Sizleri ve kendimi, bugünden yaklaşık 2 yıl öncesine götüreceğim, az sonra! Hazırsanız başlayalım.

Yıl 2017, aylardan ekim idi sanıyorum. Eskişehir’den otobüse bindim, yolculuk 30 martta taşındığım Kayseri’ye. Küçükken otobüs yolculukları bana çekilmez gelirdi,

hele hele yol virajlı ise… Otobüs tutardı beni, kusardım! Yaşımı aldıkça bağışıklık sistemim mi güçlendi, yollar mı düzeldi nedir? Keyif almaya başladım…

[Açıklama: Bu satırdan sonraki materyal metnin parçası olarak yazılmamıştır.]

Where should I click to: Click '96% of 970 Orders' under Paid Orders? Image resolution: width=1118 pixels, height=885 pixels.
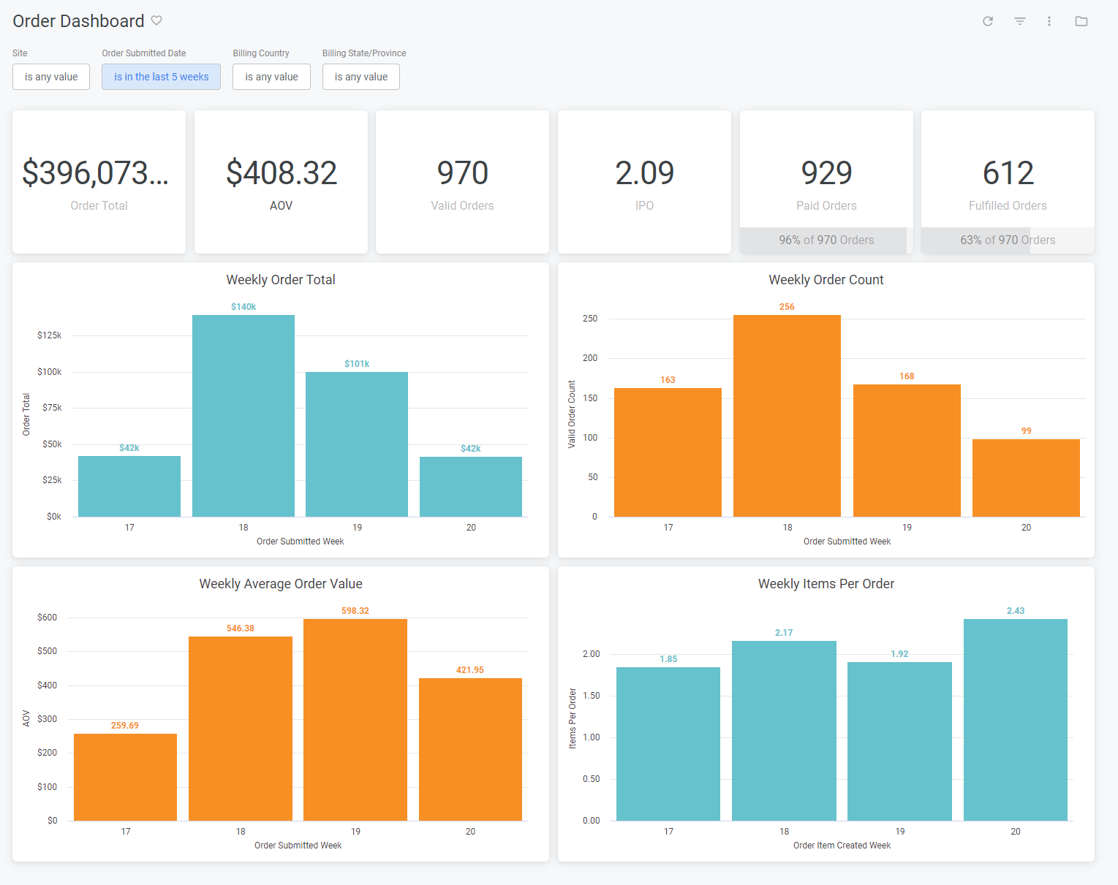[826, 240]
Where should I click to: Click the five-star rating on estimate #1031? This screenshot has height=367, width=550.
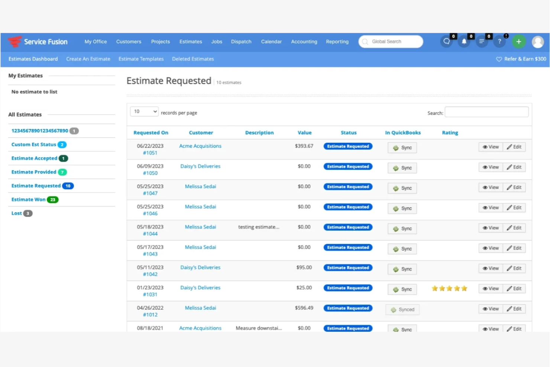tap(449, 288)
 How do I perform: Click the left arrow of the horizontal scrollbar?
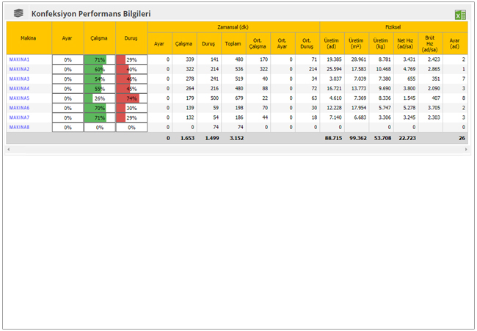(x=9, y=149)
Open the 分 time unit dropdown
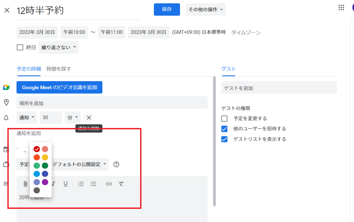Image resolution: width=354 pixels, height=222 pixels. point(72,117)
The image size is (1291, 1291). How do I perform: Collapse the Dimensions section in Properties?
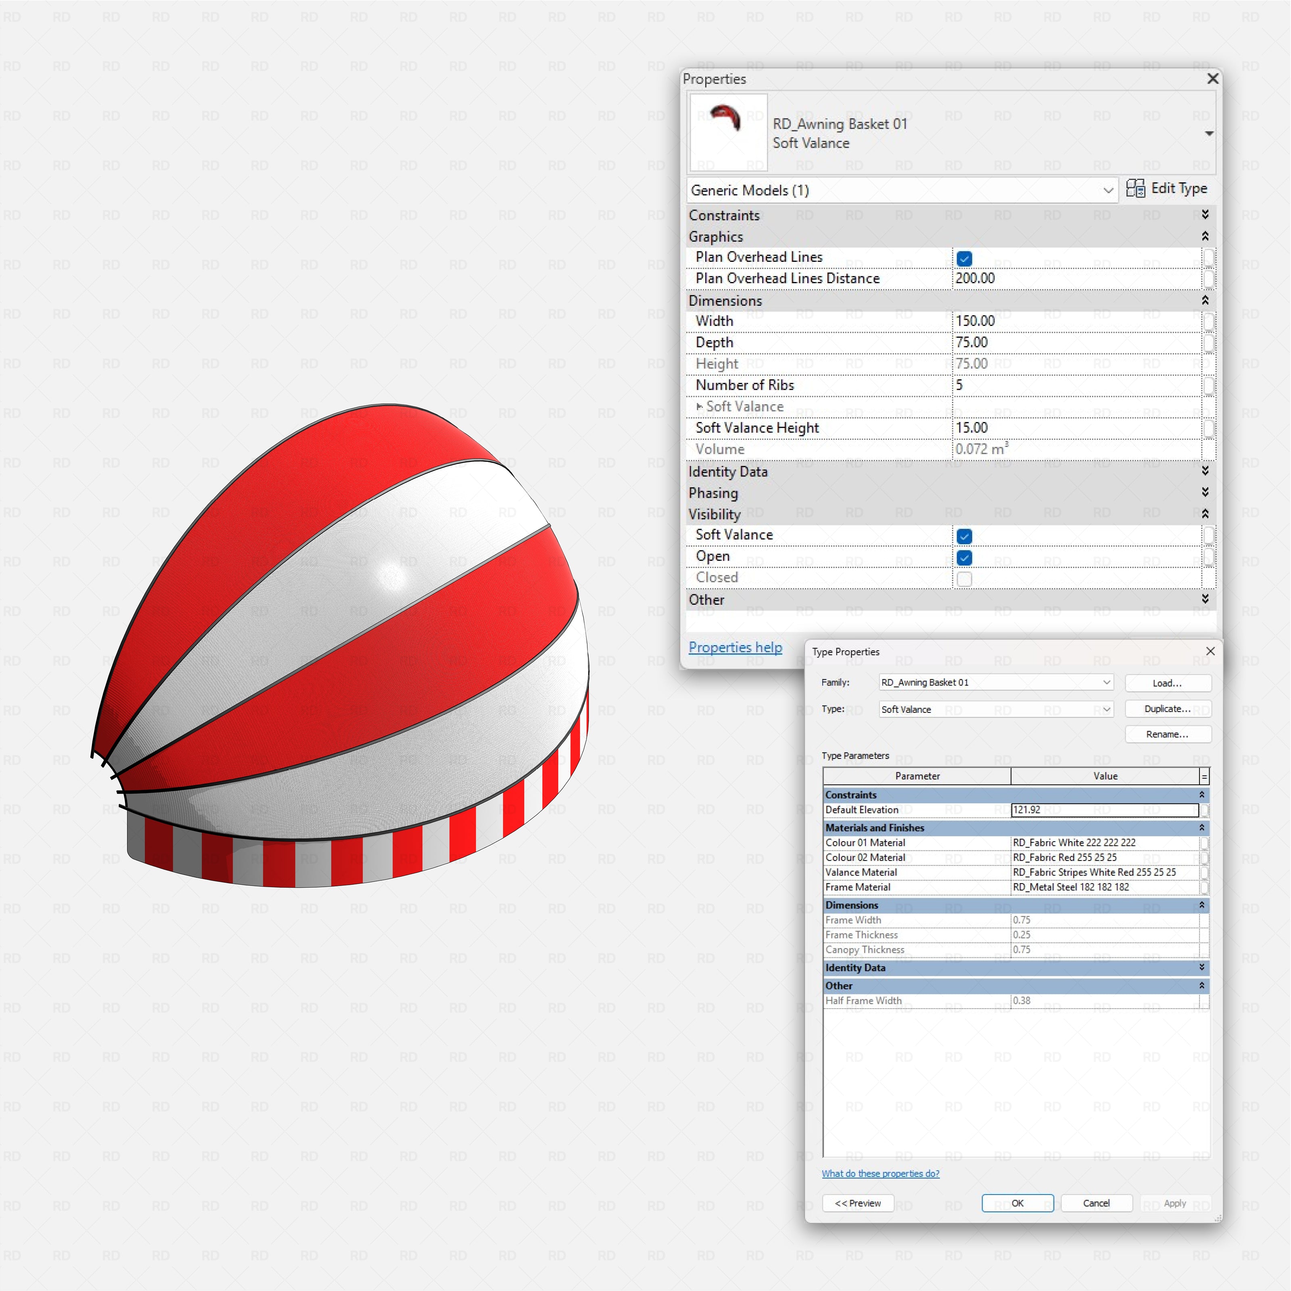(x=1205, y=300)
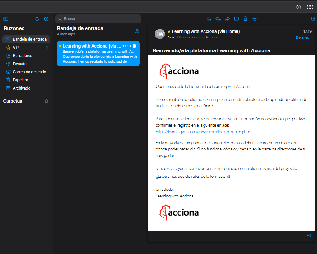Toggle the star on the Acciona message
This screenshot has height=254, width=317.
pos(169,32)
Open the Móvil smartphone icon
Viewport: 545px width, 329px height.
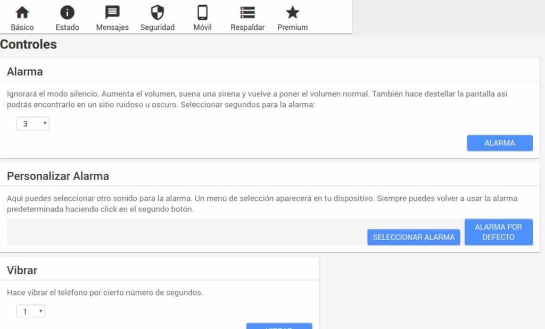coord(202,12)
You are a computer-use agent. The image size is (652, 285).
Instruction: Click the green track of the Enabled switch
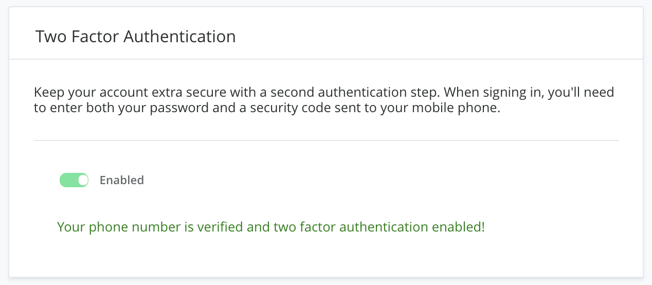(68, 180)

Rahat hat, tekli koltuk 16 numarada ben. Enteresandır, birbirine yakın zamanlarda, ardı ardına 4 kere aynı koltukta gittim yada geldim. Arkamdaki koltukta kendi halinde görünen 70’li yaşlarda bir teyze. Öndeki koltukta 30’larında bir erkek. Sağ taraftaki çiftli koltuklarda cam kenarında 18-20’li yaşlarda bir kız ve yanında 50’lerinde gibi babası… Aracın son durağı Bitlis. Araç; Eskişehir terminalden hareket etti. Uykum yok, karnım biraz aç. Moralim düzgün…Bir okul seminerimden çıkmışım!

Otobüs; 10 dakika gitti sanki, arkamdan cam boşluğundan, kolumu koyduğum yerde bir dokunma oldu. Kafamı sola çevirdim, o da ne? Bordo renkli çorap giymiş bir ayak!

Teyzenin ayağı. Nasıl oturmuş ki, o ayak yaklaşık 40 dakika boyunca orada durdu, ara ara benim kolumu iteledi. Diğer taraftan kafamı çevirdim baktım, teyze uyuyor..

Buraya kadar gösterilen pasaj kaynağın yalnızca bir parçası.